In contrast to the speculators preoccupation with rapid gain, value investors demonstrate their risk aversion by striving to avoid loss.
To a value investor, investments come in three varieties: undervalued at one price, fairly valued at another price, and overvalued at still some higher price. The goal is to buy the first, avoid the second, and sell the third.
In a crisis, stocks of financial companies are great investments, because the tide is bound to turn. Massive losses on bad loans and soured investments are irrelevant to value; improving trends and future prospects are what matter, regardless of whether profits will have to be used to cover loan losses and equity shortfalls for years to come.
Value in relation to price, not price alone, must determine your investment decisions. If you look to Mr Market as a creator of investment opportunities (where price departs from underlying value), you have the makings of a value investor. If you insist on looking to Mr Market for investment guidance however, you are probably best advised to hire someone else to manage your money.
Once you adopt a value-investment strategy, any other investment behavior starts to seem like gambling.
In a rising market, everyone makes money and a value philosophy is unnecessary. But because there is no certain way to predict what the market will do, one must follow a value philosophy at all times.
Value investors will not invest in businesses that they cannot readily understand or ones they find excessively risky. Hence few value investors will own the shares of technology companies. Many also shun commercial banks, which they consider to have unanalyzable assets, as well as property and casualty insurance companies, which have both unanalyzable assets and liabilities.
One must understand the importance of an endless drive to get information and seek value.
I find value investing to be a stimulating, intellectually challenging, ever changing, and financially rewarding discipline
While knowing how to value businesses is essential for investment success, the first and perhaps most important step in the investment process is knowing where to look for opportunities
As Buffett has often observed, value investing is not a concept that can be learned and gradually applied over time. It is either absorbed and adopted at once, or it is never truly learned.
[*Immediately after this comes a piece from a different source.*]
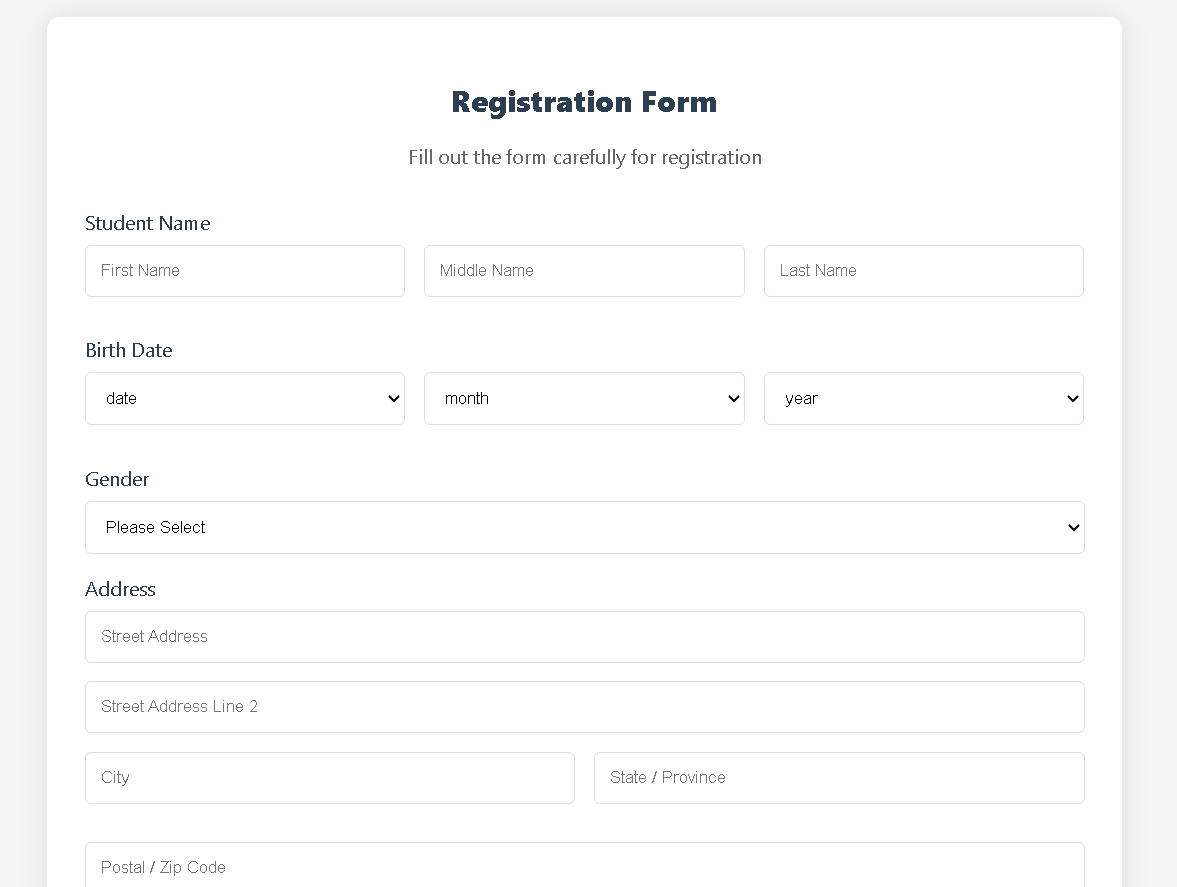The image size is (1177, 887).
Task: Click the month dropdown chevron arrow
Action: tap(732, 398)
There's no such thing as a value company. Price is all that matters. At some price, an asset is a buy, at another it's a hold, and at another it's a sell.
When managers are afraid of redemptions, they get liquid. We all saw how many managers went from leveraged long in 2007 to huge net cash in 2008, when the right thing to do in terms of value would have been to do the opposite.
While it might seem that anyone can be a value investor, the essential characteristics of this type of investor-patience, discipline, and risk aversion-may well be genetically determined.
When a stock is selling at a discount to liquidation value per share, a near rock-bottom appraisal, it is frequently an attractive investment.
Value investors have to be patient and disciplined, but what I really think is you need not to be greedy. If you're greedy and you leverage, you blow up. Almost every financial blow up is because of leverage.
Investors should pay attention not only to whether but also to why current holdings are undervalued. It is critical to know why you have made an investment and to sell when the reason for owning it no longer applies. Look for investments with catalysts that may assist directly in the realization of underlying value. Give reference to companies having good managements with a personal financial stake in the business. Finally, diversify your holdings and hedge when it is financially attractive to do so.
It's awful to have a depression, but it's a great thing to have a depression mentality because it means that we are not speculating, we are not living beyond our means, we don't quit our job to take a big risk because we know we might not get another job. There is something stable about a country, a society built on those values.
Warren Buffett is right when he says you should invest as if the market is going to be closed for the next five years. The fundamental principles of value investing, if they make sense to you, can allow you to survive and prosper when everyone else is rudderless. We have a proven map with which to navigate. It sounds kind of crazy, but in times of turmoil in the market. I’ve felt a sort of serenity in knowing that if I’ve checked and rechecked my work, one plus one still equals two regardless of where a stock trades right after I buy it.
A value strategy is of little use to the impatient investor since it usually takes time to pay off.